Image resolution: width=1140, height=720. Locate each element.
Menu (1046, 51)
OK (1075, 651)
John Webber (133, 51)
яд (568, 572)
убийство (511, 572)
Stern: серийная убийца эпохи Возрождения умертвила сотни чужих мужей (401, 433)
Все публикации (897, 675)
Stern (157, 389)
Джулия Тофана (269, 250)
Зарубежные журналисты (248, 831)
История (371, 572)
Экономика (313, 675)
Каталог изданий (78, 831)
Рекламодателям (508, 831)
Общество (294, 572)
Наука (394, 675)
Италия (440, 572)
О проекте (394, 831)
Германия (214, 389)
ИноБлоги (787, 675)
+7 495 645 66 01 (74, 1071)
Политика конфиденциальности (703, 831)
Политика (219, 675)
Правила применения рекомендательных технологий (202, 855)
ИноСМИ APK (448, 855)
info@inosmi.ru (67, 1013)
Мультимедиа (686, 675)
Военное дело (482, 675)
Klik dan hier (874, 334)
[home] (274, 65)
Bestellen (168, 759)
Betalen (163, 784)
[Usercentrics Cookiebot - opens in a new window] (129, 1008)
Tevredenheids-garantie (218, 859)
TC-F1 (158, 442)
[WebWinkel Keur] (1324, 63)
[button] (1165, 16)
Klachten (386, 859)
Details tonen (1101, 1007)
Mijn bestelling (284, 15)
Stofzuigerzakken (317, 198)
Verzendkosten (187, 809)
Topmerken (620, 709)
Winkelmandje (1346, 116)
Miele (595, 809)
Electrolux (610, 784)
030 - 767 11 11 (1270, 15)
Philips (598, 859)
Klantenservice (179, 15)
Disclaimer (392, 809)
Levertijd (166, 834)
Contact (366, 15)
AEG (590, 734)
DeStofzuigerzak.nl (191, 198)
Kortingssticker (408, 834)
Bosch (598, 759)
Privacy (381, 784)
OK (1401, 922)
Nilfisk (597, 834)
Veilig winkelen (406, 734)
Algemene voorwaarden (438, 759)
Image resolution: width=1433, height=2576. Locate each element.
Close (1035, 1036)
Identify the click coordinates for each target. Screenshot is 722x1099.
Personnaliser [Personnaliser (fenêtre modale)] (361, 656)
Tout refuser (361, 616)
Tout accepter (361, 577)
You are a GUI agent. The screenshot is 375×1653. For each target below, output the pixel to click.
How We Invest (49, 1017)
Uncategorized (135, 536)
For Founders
····················
▸ **What is needed**: Recast the records above as a Markdown table with the columns Row and Line. Number each line in order and leave out any blank lines.

▸ **Full response**:
| Row | Line |
|---|---|
| 1 | Image resolution: width=1140, height=720. Locate each element. |
| 2 | Menu (1046, 51) |
| 3 | OK (1075, 651) |
| 4 | John Webber (133, 51) |
| 5 | яд (568, 572) |
| 6 | убийство (511, 572) |
| 7 | Stern: серийная убийца эпохи Возрождения умертвила сотни чужих мужей (401, 433) |
| 8 | Все публикации (897, 675) |
| 9 | Stern (157, 389) |
| 10 | Джулия Тофана (269, 250) |
| 11 | Зарубежные журналисты (248, 831) |
| 12 | История (371, 572) |
| 13 | Экономика (313, 675) |
| 14 | Каталог изданий (78, 831) |
| 15 | Рекламодателям (508, 831) |
| 16 | Общество (294, 572) |
| 17 | Наука (394, 675) |
| 18 | Италия (440, 572) |
| 19 | О проекте (394, 831) |
| 20 | Германия (214, 389) |
| 21 | ИноБлоги (787, 675) |
| 22 | +7 495 645 66 01 (74, 1071) |
| 23 | Политика конфиденциальности (703, 831) |
| 24 | Политика (219, 675) |
| 25 | Правила применения рекомендательных технологий (202, 855) |
| 26 | ИноСМИ APK (448, 855) |
| 27 | info@inosmi.ru (67, 1013) |
| 28 | Мультимедиа (686, 675) |
| 29 | Военное дело (482, 675) |
| 30 | Klik dan hier (874, 334) |
| 31 | [home] (274, 65) |
| 32 | Bestellen (168, 759) |
| 33 | Betalen (163, 784) |
| 34 | [Usercentrics Cookiebot - opens in a new window] (129, 1008) |
| 35 | Tevredenheids-garantie (218, 859) |
| 36 | TC-F1 (158, 442) |
| 37 | [WebWinkel Keur] (1324, 63) |
| 38 | [button] (1165, 16) |
| 39 | Klachten (386, 859) |
| 40 | Details tonen (1101, 1007) |
| 41 | Mijn bestelling (284, 15) |
| 42 | Stofzuigerzakken (317, 198) |
| 43 | Verzendkosten (187, 809) |
| 44 | Topmerken (620, 709) |
| 45 | Winkelmandje (1346, 116) |
| 46 | Miele (595, 809) |
| 47 | Electrolux (610, 784) |
| 48 | 030 - 767 11 11 (1270, 15) |
| 49 | Philips (598, 859) |
| 50 | Klantenservice (179, 15) |
| 51 | Disclaimer (392, 809) |
| 52 | Levertijd (166, 834) |
| 53 | Contact (366, 15) |
| 54 | AEG (590, 734) |
| 55 | DeStofzuigerzak.nl (191, 198) |
| 56 | Kortingssticker (408, 834) |
| 57 | Bosch (598, 759) |
| 58 | Privacy (381, 784) |
| 59 | OK (1401, 922) |
| 60 | Nilfisk (597, 834) |
| 61 | Veilig winkelen (406, 734) |
| 62 | Algemene voorwaarden (438, 759) |
| 63 | Image resolution: width=1433, height=2576. Locate each element. |
| 64 | Close (1035, 1036) |
| 65 | Identify the click coordinates for each target. Screenshot is 722x1099. |
| 66 | Personnaliser [Personnaliser (fenêtre modale)] (361, 656) |
| 67 | Tout refuser (361, 616) |
| 68 | Tout accepter (361, 577) |
| 69 | You are a GUI agent. The screenshot is 375×1653. For each target below, output the pixel to click. |
| 70 | How We Invest (49, 1017) |
| 71 | Uncategorized (135, 536) |
| 72 | For Founders |